> You’re still spouting this nonsense about being fiscally conservative while insisting that the GOP is the problem. You buy into the media’s anti-Republican hysteria no matter what the facts are. Heck, you even believe it when Obama suggests he’s like an Eisenhower Republican.
> Well, let’s talk about Eisenhower, your kind of Republican. Did you know that in his famous farewell address he warned about the debt? “We cannot mortgage the material assets of our grandchildren without risking the loss also of their political and spiritual heritage,” he said. “We want democracy to survive for all generations to come, not to become the insolvent phantom of tomorrow.”
> Bob, we are that insolvent phantom, you feckless, gormless clod. The year Eisenhower delivered that speech, U.S. debt was roughly half our GDP. But that was when we were still paying off WWII (not to mention things like the Marshall Plan), and the defense budget constituted more than half the U.S. budget (today it’s a fifth and falling). Now, the debt is bigger than our GDP. Gross Domestic Product is barely $15 trillion. The national debt is over $16 trillion and climbing — fast. The country isn’t going broke, Bob, it is broke.

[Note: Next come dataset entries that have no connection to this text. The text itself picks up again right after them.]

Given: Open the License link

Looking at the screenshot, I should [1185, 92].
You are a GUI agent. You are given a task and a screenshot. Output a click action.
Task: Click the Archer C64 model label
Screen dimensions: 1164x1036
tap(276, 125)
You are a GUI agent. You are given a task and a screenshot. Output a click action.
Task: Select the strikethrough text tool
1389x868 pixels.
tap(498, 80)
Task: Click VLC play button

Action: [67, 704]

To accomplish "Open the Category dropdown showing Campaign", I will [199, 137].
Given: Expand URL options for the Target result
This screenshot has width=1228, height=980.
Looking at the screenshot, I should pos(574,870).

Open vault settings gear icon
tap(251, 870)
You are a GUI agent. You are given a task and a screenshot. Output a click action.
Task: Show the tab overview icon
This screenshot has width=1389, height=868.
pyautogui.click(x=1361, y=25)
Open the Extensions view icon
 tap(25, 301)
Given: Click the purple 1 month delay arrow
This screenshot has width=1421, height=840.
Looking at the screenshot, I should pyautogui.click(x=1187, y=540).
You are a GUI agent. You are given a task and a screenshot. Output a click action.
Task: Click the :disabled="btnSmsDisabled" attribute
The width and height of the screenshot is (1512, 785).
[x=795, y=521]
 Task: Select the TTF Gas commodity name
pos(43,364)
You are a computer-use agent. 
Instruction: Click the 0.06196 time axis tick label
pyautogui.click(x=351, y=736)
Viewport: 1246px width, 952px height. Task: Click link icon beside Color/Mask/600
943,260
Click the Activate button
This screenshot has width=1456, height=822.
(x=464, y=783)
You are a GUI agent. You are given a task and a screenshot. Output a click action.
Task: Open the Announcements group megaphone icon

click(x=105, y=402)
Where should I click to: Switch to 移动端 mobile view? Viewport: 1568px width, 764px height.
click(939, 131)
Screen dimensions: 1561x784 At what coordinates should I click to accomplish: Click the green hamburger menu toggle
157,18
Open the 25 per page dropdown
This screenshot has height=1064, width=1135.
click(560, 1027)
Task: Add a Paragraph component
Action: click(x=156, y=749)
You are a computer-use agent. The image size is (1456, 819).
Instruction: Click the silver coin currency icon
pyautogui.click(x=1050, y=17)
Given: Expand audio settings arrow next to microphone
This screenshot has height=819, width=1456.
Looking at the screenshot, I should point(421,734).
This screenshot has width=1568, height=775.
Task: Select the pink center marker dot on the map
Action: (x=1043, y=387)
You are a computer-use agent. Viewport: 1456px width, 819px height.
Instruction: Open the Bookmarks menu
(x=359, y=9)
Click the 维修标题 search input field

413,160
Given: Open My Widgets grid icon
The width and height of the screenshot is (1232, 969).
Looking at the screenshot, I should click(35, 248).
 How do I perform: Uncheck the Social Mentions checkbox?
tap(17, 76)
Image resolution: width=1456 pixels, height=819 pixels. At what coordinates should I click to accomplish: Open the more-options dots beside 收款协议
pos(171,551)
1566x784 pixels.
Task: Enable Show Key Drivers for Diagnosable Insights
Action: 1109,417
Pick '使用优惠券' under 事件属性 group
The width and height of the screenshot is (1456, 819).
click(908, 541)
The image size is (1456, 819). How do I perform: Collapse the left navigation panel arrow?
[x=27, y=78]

I completely agree with Mr. Goldberg. I hear the “fiscal conservative, but the party has left me” argument all the time. In my opinion, it’s a sign that the media onslaught, and the rest of the left’s messaging war, has succeeded in making people think that if they believe in small government concepts, they’ll be branded as racists and bigots. If the Republican Party wants to start making up the ground it lost in the last election, this messaging problem has to be the first thing it fixes.